▶ _Text to read_:
☆ ☆ ☆ ☆ ☆ ☆ ☆
# 1962 Hercules Ten Speed



## Gasbag (Jun 11, 2016)

I've had this one for a while. I was able to get a date of 1962 from the Williams chain rings. The frame is marked with AMF. Head badge says Birmingham. The build of this bike is high end for Hercules. Note the lugs. I'm typing left handed due to injury, so without further fanfare, my Hercules.


----------



## SirMike1983 (Jun 11, 2016)

Nice and unique bike. It's one of those "combination" pieces from near the time when Hercules was consolidated with Raleigh. The rear drops look like Birmingham production, and the badge certainly is so. You're right- those lugs are nice. It really is a high-end piece for post-consolidation Hercules. I've had a theory for awhile that, at least initially, Phillips and Hercules were planned to be higher-end bicycles on a par with Raleigh production and not low-budget. Those two brands had long-time recognition as quality brands and usually on a par with Raleigh in quality. That's just a theory, of course, but it seems to me the combination bikes were made to a higher specification than the later, low-budget Hercules and Phillips bikes.


----------



## Gasbag (Jun 11, 2016)

I have a theory that when the Hercules factory was shut down, AMF bought a bunch of inventory. AMF was already selling Hercules starting in the early 1950s. I strongly believe that this is a Kestrel frame, Hercules version of the Raleigh Lenton. I have no way to prove or disprove that theory, for now it remains one of the 1959 - 1964 odd English bikes.


----------



## SirMike1983 (Jun 11, 2016)

Gasbag said:


> I have a theory that when the Hercules factory was shut down, AMF bought a bunch of inventory. AMF was already selling Hercules starting in the early 1950s. I strongly believe that this is a Kestrel frame, Hercules version of the Raleigh Lenton. I have no way to prove or disprove that theory, for now it remains one of the 1959 - 1964 odd English bikes.
> 
> 
> View attachment 328102




Given how slowly they depleted some old stock parts, I wouldn't be surprised if that was  Kestrel frame.


----------
☆ ☆ ☆ ☆ ☆ ☆ ☆
▶ _Requirement 1_: Name every company or brand mentioned in the bicycle forum thread.

Word and element location data:
☆ ☆ ☆ ☆ ☆ ☆ ☆
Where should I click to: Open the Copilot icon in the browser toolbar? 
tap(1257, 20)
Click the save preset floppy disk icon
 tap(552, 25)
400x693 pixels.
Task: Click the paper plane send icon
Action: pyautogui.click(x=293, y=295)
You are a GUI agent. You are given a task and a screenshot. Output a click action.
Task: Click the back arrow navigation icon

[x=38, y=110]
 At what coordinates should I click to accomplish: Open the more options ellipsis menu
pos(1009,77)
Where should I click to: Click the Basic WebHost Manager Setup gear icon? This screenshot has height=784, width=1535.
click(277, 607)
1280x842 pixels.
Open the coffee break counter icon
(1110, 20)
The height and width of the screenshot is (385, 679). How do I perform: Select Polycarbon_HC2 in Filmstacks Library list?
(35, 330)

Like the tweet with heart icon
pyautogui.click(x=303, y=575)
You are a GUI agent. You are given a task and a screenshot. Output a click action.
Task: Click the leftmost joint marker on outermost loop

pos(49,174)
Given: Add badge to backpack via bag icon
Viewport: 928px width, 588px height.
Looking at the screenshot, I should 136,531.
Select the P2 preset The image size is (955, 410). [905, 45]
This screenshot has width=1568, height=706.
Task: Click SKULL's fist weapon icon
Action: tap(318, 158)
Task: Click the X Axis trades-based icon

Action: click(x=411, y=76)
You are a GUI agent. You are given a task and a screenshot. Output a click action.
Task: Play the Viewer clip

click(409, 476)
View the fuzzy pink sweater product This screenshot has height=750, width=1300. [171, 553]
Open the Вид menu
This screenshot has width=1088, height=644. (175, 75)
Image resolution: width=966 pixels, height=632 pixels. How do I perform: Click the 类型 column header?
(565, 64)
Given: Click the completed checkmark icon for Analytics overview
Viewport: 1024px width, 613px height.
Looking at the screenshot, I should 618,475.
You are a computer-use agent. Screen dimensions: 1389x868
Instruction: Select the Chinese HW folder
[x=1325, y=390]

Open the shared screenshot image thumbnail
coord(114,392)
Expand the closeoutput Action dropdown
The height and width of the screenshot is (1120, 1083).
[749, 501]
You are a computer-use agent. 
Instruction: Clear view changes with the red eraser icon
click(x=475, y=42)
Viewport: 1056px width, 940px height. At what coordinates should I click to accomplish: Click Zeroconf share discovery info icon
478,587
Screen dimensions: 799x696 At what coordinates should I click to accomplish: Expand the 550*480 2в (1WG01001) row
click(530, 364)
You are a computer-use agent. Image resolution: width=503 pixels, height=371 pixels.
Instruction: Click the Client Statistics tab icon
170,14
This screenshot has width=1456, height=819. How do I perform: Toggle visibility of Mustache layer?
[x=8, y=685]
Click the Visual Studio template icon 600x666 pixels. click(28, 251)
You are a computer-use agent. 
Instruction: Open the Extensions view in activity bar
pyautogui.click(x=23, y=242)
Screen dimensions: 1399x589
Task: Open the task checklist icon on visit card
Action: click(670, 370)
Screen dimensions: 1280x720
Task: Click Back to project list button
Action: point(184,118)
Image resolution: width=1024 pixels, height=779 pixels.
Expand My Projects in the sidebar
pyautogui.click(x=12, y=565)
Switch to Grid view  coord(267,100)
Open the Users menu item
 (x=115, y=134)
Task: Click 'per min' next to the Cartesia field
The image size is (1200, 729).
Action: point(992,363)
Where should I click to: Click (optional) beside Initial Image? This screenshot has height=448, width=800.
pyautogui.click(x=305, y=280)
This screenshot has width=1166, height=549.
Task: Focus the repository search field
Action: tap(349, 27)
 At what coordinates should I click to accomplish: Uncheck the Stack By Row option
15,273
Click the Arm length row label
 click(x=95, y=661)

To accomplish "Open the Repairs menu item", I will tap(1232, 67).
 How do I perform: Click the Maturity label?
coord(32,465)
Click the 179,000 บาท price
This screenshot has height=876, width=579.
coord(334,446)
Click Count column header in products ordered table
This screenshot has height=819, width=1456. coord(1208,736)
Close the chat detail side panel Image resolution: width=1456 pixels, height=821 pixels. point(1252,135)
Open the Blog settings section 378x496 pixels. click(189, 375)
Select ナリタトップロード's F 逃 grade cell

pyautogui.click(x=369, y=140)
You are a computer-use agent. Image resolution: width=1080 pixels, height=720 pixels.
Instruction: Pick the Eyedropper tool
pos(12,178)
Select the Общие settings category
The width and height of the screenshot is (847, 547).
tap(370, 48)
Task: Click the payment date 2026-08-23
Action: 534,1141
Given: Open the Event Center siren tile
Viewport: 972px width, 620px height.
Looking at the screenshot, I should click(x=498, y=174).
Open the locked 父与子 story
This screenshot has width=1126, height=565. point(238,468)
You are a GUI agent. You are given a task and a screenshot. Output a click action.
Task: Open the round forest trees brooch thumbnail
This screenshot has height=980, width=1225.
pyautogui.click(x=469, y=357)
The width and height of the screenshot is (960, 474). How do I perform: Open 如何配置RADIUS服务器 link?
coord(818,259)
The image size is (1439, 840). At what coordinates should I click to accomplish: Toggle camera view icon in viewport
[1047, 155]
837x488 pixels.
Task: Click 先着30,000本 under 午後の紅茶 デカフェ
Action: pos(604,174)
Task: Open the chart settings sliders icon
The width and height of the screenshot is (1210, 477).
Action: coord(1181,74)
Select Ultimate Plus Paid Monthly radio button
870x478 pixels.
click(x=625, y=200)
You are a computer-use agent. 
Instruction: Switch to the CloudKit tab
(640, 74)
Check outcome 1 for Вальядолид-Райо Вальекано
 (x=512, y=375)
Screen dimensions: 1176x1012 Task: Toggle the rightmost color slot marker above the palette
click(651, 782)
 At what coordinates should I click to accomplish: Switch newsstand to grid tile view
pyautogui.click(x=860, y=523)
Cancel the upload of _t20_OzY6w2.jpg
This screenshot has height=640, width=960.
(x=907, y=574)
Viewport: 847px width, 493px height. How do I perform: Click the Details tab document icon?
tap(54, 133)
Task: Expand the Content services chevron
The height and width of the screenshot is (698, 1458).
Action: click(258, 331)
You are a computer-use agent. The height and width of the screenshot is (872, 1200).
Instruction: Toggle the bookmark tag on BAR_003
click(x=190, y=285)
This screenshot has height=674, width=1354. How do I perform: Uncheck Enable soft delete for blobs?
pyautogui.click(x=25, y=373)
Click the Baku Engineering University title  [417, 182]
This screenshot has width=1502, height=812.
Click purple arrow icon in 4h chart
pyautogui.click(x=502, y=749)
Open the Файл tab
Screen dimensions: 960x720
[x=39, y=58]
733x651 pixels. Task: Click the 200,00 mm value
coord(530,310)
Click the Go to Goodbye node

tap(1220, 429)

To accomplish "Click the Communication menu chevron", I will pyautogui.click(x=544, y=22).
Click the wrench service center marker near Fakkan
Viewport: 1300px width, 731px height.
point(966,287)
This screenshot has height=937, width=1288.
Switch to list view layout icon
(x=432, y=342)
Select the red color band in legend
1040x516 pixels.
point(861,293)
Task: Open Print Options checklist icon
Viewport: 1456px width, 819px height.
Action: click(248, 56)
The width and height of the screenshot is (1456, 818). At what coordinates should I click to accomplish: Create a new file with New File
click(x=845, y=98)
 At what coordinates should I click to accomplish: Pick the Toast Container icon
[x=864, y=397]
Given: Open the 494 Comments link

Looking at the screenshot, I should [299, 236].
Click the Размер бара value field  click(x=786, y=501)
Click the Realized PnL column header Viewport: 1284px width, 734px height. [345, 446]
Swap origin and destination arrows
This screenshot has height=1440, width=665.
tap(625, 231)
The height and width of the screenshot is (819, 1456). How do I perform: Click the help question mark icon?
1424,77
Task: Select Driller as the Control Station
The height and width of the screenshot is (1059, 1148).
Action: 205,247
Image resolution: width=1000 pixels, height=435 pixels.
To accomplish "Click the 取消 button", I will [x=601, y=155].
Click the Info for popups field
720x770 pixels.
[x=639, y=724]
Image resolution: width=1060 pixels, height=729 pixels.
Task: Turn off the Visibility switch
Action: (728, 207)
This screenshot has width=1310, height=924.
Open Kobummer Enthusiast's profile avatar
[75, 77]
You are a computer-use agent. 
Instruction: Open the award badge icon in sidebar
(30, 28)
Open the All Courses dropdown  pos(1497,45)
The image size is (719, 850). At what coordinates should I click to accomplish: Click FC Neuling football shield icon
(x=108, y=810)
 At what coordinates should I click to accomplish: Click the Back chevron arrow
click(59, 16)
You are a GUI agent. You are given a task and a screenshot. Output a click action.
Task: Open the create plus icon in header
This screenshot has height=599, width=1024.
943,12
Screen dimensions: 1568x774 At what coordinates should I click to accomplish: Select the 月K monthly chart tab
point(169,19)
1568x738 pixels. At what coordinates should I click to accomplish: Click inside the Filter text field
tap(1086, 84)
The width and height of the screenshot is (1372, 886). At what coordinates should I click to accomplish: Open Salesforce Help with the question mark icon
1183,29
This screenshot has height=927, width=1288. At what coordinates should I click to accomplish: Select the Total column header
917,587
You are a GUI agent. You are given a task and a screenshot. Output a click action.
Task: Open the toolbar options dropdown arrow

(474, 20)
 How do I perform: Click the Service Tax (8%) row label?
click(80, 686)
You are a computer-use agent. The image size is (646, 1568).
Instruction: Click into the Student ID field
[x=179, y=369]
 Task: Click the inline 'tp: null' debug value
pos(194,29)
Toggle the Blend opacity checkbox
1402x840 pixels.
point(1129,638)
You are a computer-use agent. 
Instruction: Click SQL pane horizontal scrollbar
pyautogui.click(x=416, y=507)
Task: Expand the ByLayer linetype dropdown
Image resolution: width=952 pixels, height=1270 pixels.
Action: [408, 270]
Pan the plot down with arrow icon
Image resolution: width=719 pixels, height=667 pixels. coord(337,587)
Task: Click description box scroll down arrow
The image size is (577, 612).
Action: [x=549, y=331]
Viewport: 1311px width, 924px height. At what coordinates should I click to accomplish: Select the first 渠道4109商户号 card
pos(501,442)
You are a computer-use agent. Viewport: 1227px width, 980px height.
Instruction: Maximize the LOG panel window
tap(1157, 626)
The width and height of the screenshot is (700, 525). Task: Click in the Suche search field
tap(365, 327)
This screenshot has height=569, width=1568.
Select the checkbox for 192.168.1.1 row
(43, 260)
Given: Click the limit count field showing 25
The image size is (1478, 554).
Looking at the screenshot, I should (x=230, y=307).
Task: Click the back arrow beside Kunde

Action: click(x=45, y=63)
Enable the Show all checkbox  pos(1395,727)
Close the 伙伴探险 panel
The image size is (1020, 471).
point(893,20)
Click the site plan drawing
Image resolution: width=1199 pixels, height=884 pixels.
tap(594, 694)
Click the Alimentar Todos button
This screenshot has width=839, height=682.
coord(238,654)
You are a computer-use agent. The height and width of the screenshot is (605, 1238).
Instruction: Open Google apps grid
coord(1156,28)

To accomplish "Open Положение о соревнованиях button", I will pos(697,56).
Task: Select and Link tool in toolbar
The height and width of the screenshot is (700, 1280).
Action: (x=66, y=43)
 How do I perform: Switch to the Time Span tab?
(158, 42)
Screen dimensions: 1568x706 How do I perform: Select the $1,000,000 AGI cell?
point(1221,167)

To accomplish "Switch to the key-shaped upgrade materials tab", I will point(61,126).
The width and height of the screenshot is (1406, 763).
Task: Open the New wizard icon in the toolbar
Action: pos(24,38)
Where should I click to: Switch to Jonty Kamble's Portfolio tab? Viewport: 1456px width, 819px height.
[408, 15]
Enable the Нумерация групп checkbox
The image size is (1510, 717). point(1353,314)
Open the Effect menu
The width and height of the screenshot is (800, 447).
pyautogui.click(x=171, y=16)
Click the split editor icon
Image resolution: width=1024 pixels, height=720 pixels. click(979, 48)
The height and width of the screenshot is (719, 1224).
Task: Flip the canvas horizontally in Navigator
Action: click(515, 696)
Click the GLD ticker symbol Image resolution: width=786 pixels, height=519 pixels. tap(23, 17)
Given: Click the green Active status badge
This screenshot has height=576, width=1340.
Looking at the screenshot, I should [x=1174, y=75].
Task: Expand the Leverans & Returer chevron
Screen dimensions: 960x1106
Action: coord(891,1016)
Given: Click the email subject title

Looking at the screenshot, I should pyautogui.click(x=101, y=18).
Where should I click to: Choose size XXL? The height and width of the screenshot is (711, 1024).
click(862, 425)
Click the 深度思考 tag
☆ ☆ ☆ ☆ ☆ ☆ ☆
▶ _Requirement 2_: In the entries, edit the part that opens with the line containing "Open the shared screenshot image thumbnail" and closes with the line containing "Switch to Grid" by changing "Expand" to "Open". Return only those lines.

▶ _Task solution 1_: Williams, AMF, Hercules, Raleigh, Phillips

▶ _Task solution 2_:
Open the shared screenshot image thumbnail
coord(114,392)
Open the closeoutput Action dropdown
The height and width of the screenshot is (1120, 1083).
[749, 501]
You are a computer-use agent. 
Instruction: Clear view changes with the red eraser icon
click(x=475, y=42)
Viewport: 1056px width, 940px height. At what coordinates should I click to accomplish: Click Zeroconf share discovery info icon
478,587
Screen dimensions: 799x696 At what coordinates should I click to accomplish: Open the 550*480 2в (1WG01001) row
click(530, 364)
You are a computer-use agent. Image resolution: width=503 pixels, height=371 pixels.
Instruction: Click the Client Statistics tab icon
170,14
This screenshot has width=1456, height=819. How do I perform: Toggle visibility of Mustache layer?
[x=8, y=685]
Click the Visual Studio template icon 600x666 pixels. click(28, 251)
You are a computer-use agent. 
Instruction: Open the Extensions view in activity bar
pyautogui.click(x=23, y=242)
Screen dimensions: 1399x589
Task: Open the task checklist icon on visit card
Action: click(670, 370)
Screen dimensions: 1280x720
Task: Click Back to project list button
Action: point(184,118)
Image resolution: width=1024 pixels, height=779 pixels.
Open My Projects in the sidebar
pyautogui.click(x=12, y=565)
Switch to Grid view  coord(267,100)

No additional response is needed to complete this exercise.